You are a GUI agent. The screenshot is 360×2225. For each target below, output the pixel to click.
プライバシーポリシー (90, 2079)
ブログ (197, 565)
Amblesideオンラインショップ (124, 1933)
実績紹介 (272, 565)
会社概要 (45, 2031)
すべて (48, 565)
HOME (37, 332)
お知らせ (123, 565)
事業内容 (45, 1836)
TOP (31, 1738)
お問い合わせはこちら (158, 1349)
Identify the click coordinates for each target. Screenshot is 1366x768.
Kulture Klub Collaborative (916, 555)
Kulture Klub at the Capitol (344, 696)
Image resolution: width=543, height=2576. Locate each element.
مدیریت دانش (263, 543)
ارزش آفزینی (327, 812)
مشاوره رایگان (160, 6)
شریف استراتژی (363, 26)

==

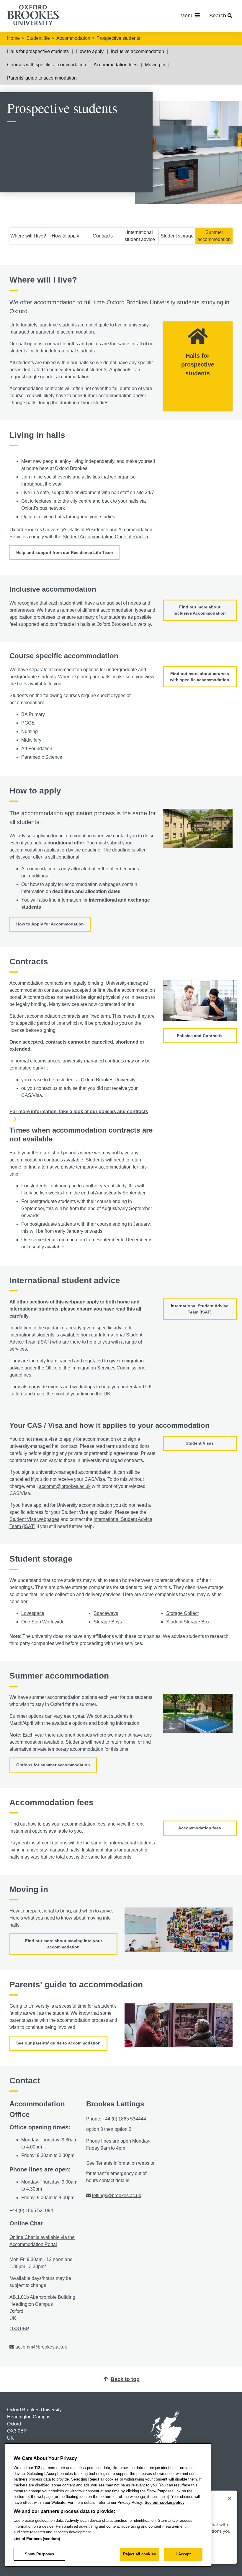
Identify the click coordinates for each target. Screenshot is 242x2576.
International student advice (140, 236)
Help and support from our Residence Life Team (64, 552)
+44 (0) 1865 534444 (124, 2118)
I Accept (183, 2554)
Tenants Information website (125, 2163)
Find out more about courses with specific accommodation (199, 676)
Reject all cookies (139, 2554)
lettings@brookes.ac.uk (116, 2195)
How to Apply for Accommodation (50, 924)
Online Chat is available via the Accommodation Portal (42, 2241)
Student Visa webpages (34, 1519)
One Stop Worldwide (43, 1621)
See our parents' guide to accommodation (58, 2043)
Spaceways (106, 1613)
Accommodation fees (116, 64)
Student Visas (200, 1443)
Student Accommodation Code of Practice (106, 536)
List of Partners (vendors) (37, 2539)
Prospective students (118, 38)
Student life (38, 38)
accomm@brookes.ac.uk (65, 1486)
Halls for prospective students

==

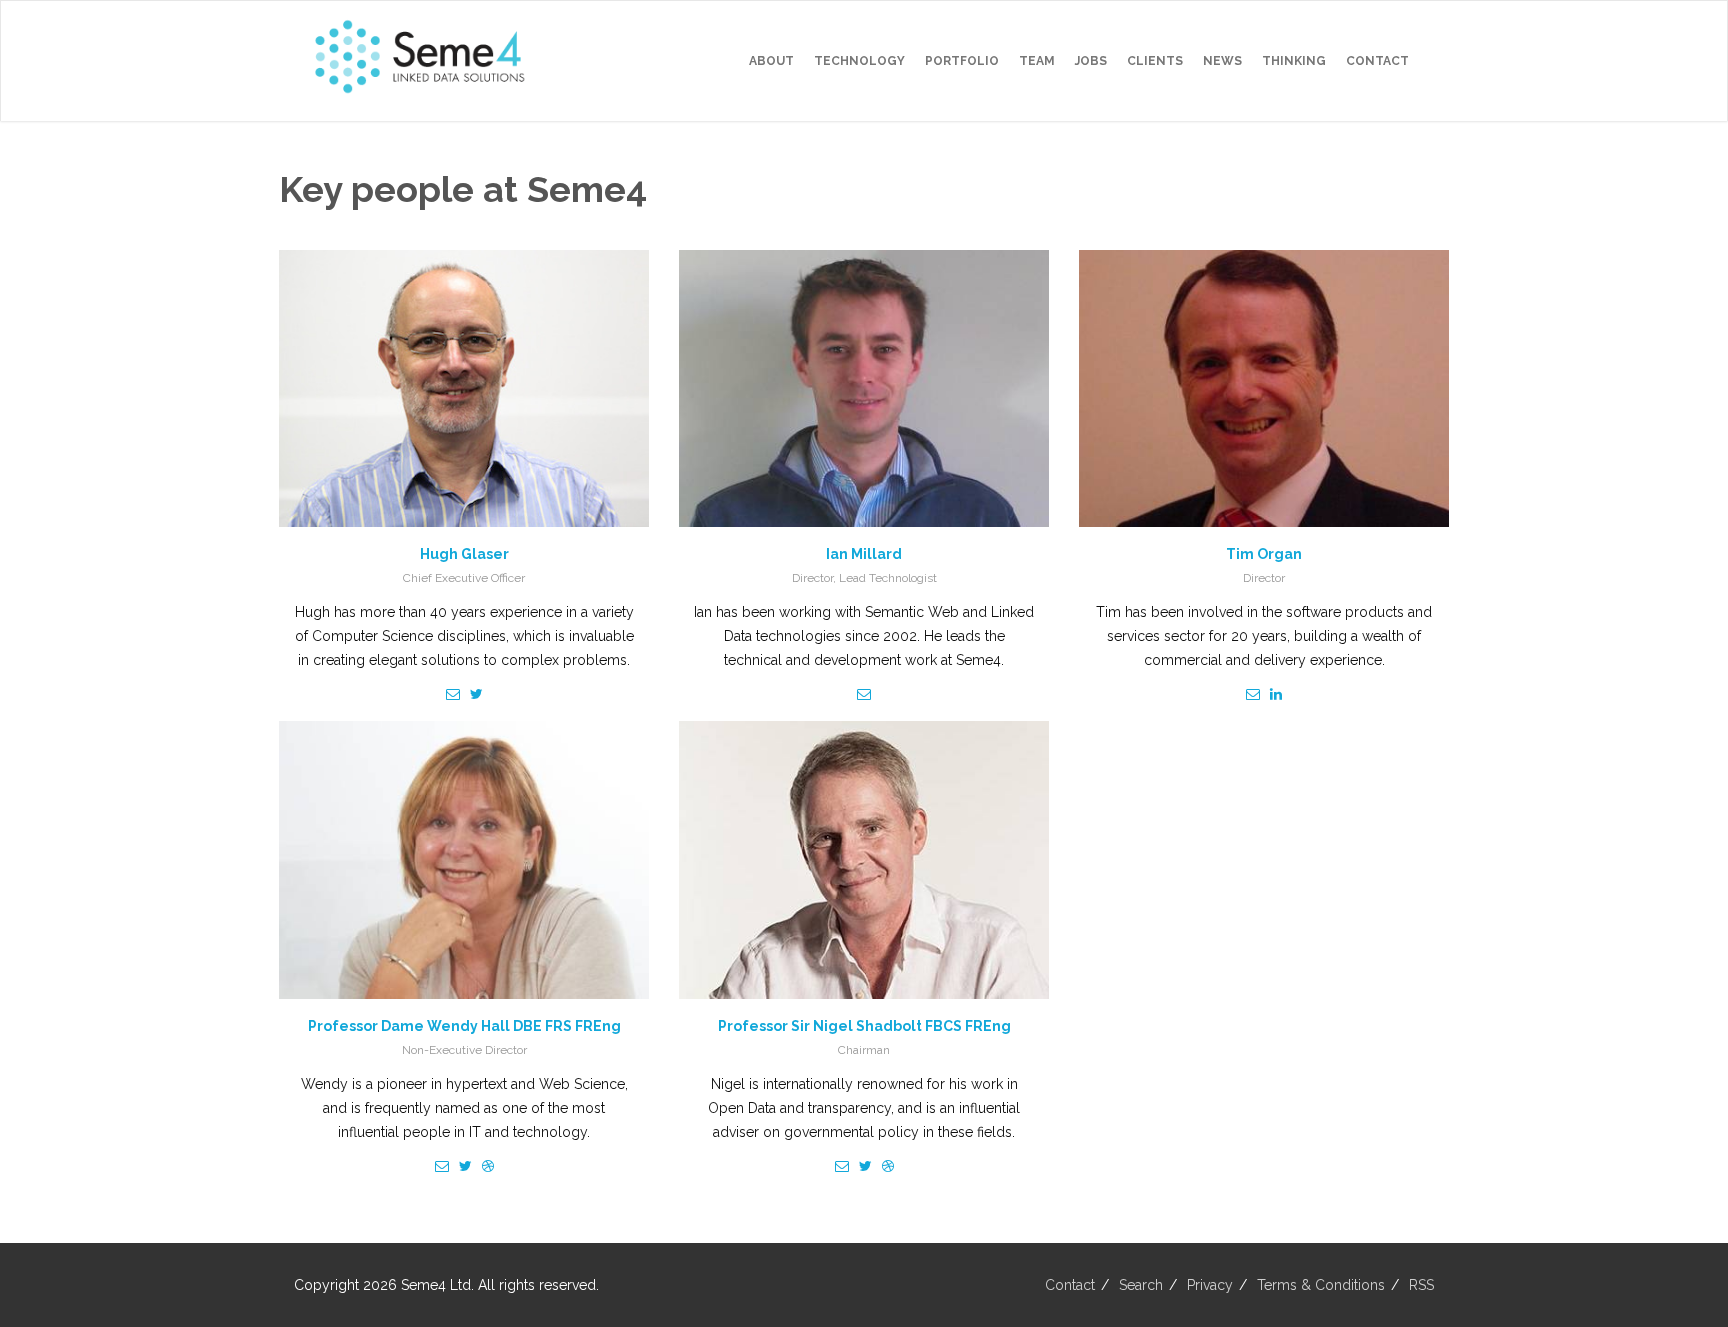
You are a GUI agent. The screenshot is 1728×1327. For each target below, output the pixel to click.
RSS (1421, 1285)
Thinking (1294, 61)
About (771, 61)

Task instructions: Only lines with the word "below" count here; copy every one from the records.

Response to the task:
You are a GUI agent. The screenshot is 360×2225. For each target below, output the pixel to click.
You are a GUI agent. The screenshot is 1728×1327. For each target below, output the pixel to click.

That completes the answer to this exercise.